Las disparidades económicas, de clase y de riqueza podrían, previsiblemente, llevar a una movilidad social descendente, donde las necesidades básicas no se cubren debido a la inflación, el endeudamiento de los hogares y el aumento desmesurado de los costos de los alimentos, la energía y la vivienda, haciendo que la vida sea inasequible.

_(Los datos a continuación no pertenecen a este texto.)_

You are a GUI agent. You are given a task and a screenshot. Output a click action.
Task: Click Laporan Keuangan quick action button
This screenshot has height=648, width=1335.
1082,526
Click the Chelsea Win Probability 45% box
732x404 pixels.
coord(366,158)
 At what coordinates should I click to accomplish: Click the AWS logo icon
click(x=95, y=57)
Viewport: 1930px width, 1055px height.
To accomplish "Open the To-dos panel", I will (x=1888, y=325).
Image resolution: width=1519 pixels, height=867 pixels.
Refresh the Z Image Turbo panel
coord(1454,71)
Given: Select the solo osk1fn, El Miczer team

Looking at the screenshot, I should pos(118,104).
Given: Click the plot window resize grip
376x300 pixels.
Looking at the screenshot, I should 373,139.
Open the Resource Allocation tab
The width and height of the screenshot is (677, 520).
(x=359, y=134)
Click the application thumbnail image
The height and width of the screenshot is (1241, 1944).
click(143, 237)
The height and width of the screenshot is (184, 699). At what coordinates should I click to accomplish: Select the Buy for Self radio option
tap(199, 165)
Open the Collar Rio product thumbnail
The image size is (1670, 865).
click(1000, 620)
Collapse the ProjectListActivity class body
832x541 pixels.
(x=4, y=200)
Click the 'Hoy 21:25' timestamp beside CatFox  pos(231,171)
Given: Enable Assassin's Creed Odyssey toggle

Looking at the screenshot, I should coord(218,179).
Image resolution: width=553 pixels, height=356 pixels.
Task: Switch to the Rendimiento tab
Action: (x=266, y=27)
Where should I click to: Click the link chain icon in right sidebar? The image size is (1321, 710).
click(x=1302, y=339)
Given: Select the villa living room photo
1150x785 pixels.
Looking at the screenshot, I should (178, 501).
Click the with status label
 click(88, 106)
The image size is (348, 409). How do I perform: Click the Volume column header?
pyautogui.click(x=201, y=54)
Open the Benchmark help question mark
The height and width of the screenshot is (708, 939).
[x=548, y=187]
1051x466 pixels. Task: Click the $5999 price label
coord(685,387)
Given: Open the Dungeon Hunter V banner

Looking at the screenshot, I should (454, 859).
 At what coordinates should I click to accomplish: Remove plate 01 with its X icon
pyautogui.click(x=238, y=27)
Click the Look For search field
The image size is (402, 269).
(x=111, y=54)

Estas dificultades familiares conducen además a enfermedades relacionadas con la salud, pérdida de ingresos, estrés y patologías familiares, abuso doméstico, adicciones, enfermedades mentales y traumas transgeneracionales, lo que dará lugar a futuras muertes por desesperación.
Sociedades en desintegración y el auge del desorden
Estas adversidades se filtran en el propio tejido de la sociedad en niveles concretos, dando lugar a mayor pobreza, falta de vivienda, criminalidad generalizada, desobediencia civil y violencia impredecible. Cuando la disrupción social y la criminalidad son orquestadas por actores malintencionados que buscan sembrar el caos mediante el abuso tecnológico, la influencia de las redes sociales y la difusión de desinformación, dejamos de saber qué es verdad y de sentirnos seguros.

El ciberpirateo, el espionaje en internet, el robo de datos, el ransomware, el tecno-nihilismo y la patología de las redes sociales han desestabilizado casi por completo las redes de comunicación, la banca, los valores financieros, las instituciones de salud y la industria privada. A medida que los principios de la democracia continúan erosionándose en los países desarrollados, podemos prever un creciente deterioro de las libertades civiles, desigualdad ante la ley, abusos contra los derechos humanos y un desmoronamiento de la unidad nacional, con la consiguiente desintegración de las alianzas internacionales.
Con más guerras civiles y regionales, surge la amenaza de una devastación militar a escala global masiva, donde diásporas abyectas, migraciones masivas y el colapso de la sociedad traerán, de manera previsible, el fin de la civilización humana tal como la conocemos.
Cuando se toman en cuenta todos los peligros existenciales sobre determinados y acumulativos para la civilización, así como sus efectos de interacción, no podemos evitar sentir ansiedad por el destino de la humanidad.
El negacionismo climático mientras el mundo arde, la explotación capitalista desregulada por parte de multimillonarios y políticos corruptos que practican la cleptocracia a través del control gubernamental mientras las masas viven al día, y el reciente azote del totalitarismo impuesto por el presidente de EE. UU., quien hace sonar todas las alarmas de un dictador, son razones más que suficientes para estar preocupados.
¿Logrará el mundo libre superar estas crisis? Si el orden metafísico de la existencia humana permanece en tal caos y regresión retrógrada durante estos momentos cruciales de la historia, entonces veremos, de manera previsible, cómo la continua deterioración e inestabilidad del mundo se hacen realidad.